Dostum varsın, varım değil mi? Yani insanız biz ve varız, yaşıyoruz. Algılıyoruz, hissediyoruz bunu değil mi? Düşüncen ya da düşünceni şekillendiren ideolojin bu düşünceyi ıskat edebilir mi? Edemez. Çünkü sen beni görüyorsun, ben seni görüyorum. Dokunabiliyorum, dokunabiliyorsun. Ret muhal! Toprağın üstünde, mavi göğün altındayız. Dünyalıyız. Acı ve sevinç denklemindeyiz. Fiziğimizin içinde metafizik gizli. Ten ve tin sahibiyiz. Doğum, yaşam, ölüm; bu üçgen arasında mukayyetiz, muvakkatiz. Kaotik ve çelişik ve bu, motomotluğa engel. Çift boyutlu varlık; tin, ten; teorik, pratik; fizik, metafizik. Yani insan, insan işte. Yalanla ve yoksay sıkıysa. Nasıl toprak ve gök varsa, beden ve ruh var. Toprağa bağlı ama göğe uzanabilir. Fiziken toprağa bağlıdır, metafizik yönüyle gökler âlemini delip geçer. Yağmur göklerden inmiyor mu? Bunu bizatihi müşahede ediyoruz değil mi? Toprağın dirilişi neyle ve nasıl oluyor? Peki, sana da bir ruh üflenmedi mi? Peki koca gövden neyle ve nasıl canlandı? Gövden onsuz ayakta dursun da görelim. Toprak yağmursuz dirilsin de görelim. Yağmur yoksa toprak, ruh yoksa insan ölüdür. Manasını çekip alın, madde hiçliğe mahkûmdur. Madde mukayyettir, mana sonsuzdur. Madde yok olucudur, mana ölümsüzdür. İnsan ölünce niçin eseri kalır? Çünkü insan maddedir, eseri o maddeden doğarken, aynı zamanda o maddeyi sonsuzlaştıran şey manadır. Teori bağlamında muhtaçlık içindedir mesela, ama pratik yönünde kendi kendisine kifayet eden bir canlıdır insan.
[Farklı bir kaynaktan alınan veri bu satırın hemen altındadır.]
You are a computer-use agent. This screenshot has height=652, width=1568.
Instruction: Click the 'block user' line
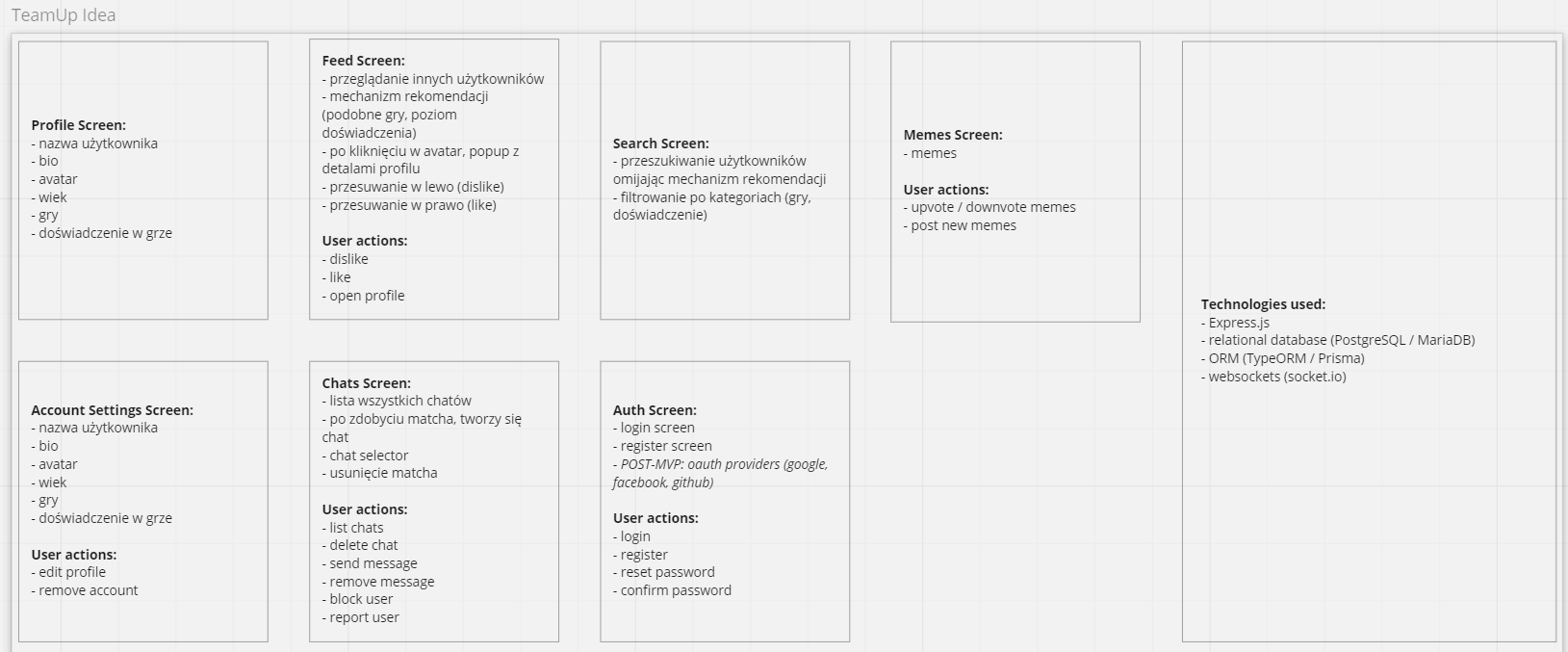click(361, 599)
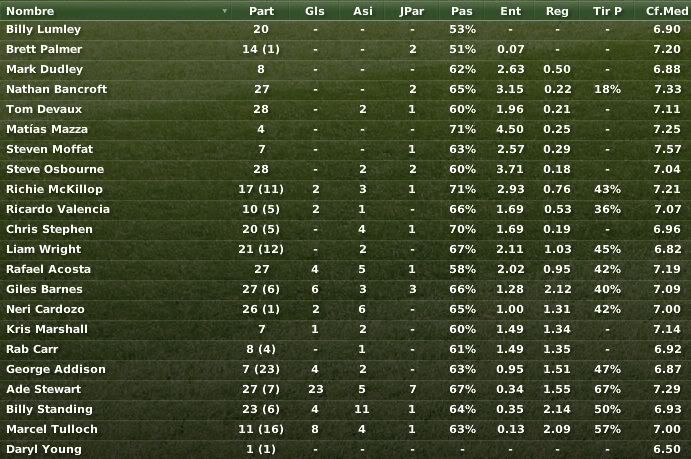
Task: Sort by Asi column header
Action: [x=363, y=11]
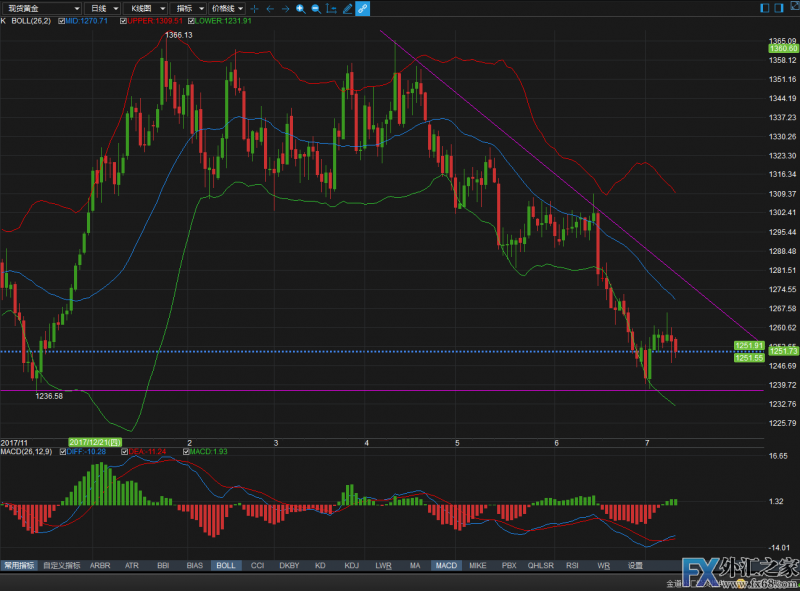The width and height of the screenshot is (800, 591).
Task: Open 设置 indicator settings
Action: pyautogui.click(x=635, y=565)
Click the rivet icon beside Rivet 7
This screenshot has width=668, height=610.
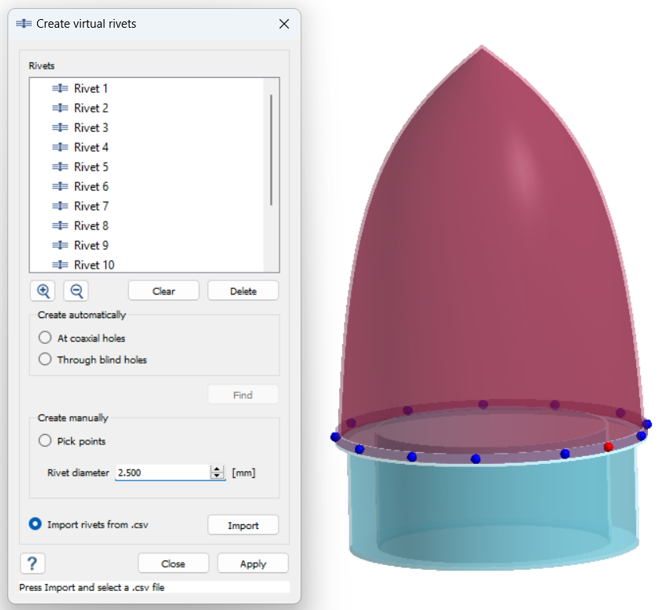click(61, 206)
Teori bağlamında bir öndere ve kitaba muhtaçlık içindeyken, teoriyi pratiğe aktarma da kimsenin tavassutuna ihtiyacı yoktur.

 

İki seçenek, iki tercih var; kulluk ya da kölelik. Kulluk derken kula kulluktan bahsetmiyoruz, Allah’a kulluktan bahsediyoruz burada. Kula kul olanlarda köledirler ama Allah’a kul olanlardan daha hür olan yoktur ruy-i zeminde. İnsan bu iki seçenekten birini tercih etmek zorundadır. Tercihi, ne ve kim olduğunun ispatı olacaktır. Kulluk, hürriyeti münderiçtir. Kölelik dediğimiz şey ise, zaten tutsaklığın kendisidir. Kul oldunuz diyelim; hiçbir zor ile karşılaşma ihtimaliniz yok. Seçme hürriyetin ama seçtiğin şeyin sorumluluğunu deruhte etme zorunluluğun var. Allah, doğru yolu da, yanlış yolu da göstermiştir ama seçimi sana bırakmıştır. Kimse, kimseye metazori din dayatamaz, ibadet yaptıramaz. Ki böyle bir salahiyete de sahip değildir hiçbir insançocuğu. Köle, tanımdan da anlaşılacağı üzere, köledir. Yani tutsaktır, esirdir, zincirlidir, mukayyettir. Hayatlarını tercihleri ile belirlemezler. Seçme hakları yoktur.  Hayatları tayin edilir kölelerin. Efendilerin seçimini, tercihlerini yaşarlar onlar. İşte bu iki seçenek, insan ile şeytanın derin savaşı için kıvılcımdır. Şeytan, bitevi, insançocuklarını köleleştirmek uğruna; insançocukları ise kendi hürriyetleri uğruna, beden coğrafyasının kalp başkentinde amansız ve fasılasız bir kapışmaya tutuşurlar. Bu kavga, yeryüzünde emsali olmayan bir kavgadır. Gerçek kavga budur. Harici kavgaların tümü, dâhilde verilen bu kavganın yansımasından ibarettir.

 

İnsan bir anlamda devlete benzer. Koca gövdesi boyutuyla mülahaza ediniz. Ama devleti devlet yapan müesseseleri vardır. Aynı şey insan içinde geçerlidir, organları tasavvur ve tahayyül ediniz. İman ve küfür olguları vardır. İkisi de, malum müesseseler üzerinde hâkimiyet tesis etmek isterler ve gizli ya da açık kavga verirler bunun için. Ya iman egemen olacaktır ya da küfür, bu müesseseler üzerinde ve işleyişi de egemen olan tayin edecektir. Her organın yanlış hareketi, kalp isimli başkent üzerine kara bir leke olarak düşecektir. Doğru yönde olan hareket ise, kalp isimli başkentin daha da zindeleşmesini sağlayacaktır. İnsan, insanlık mücadelesi içindedir. Zira insan, beşeri zindandan henüz kurtulabilmiş değildir. Eğer insanlık davasında zafer sancağını kalp başkentine dikmek istiyorsa galip olmak mecburiyetindedir. Ya beden coğrafyasında şeytanın yani küfrün hâkimiyetini yok edip,  Allah’ın yani imanın hâkimiyetini tesis edecektir ya da şeytan o coğrafyada hâkimiyet kurup, o coğrafyayı yerle yeksan eyleyecektir. Bu kadim ve derin kavgada, insan, çok özel ve çok güzel silahların sahibidir.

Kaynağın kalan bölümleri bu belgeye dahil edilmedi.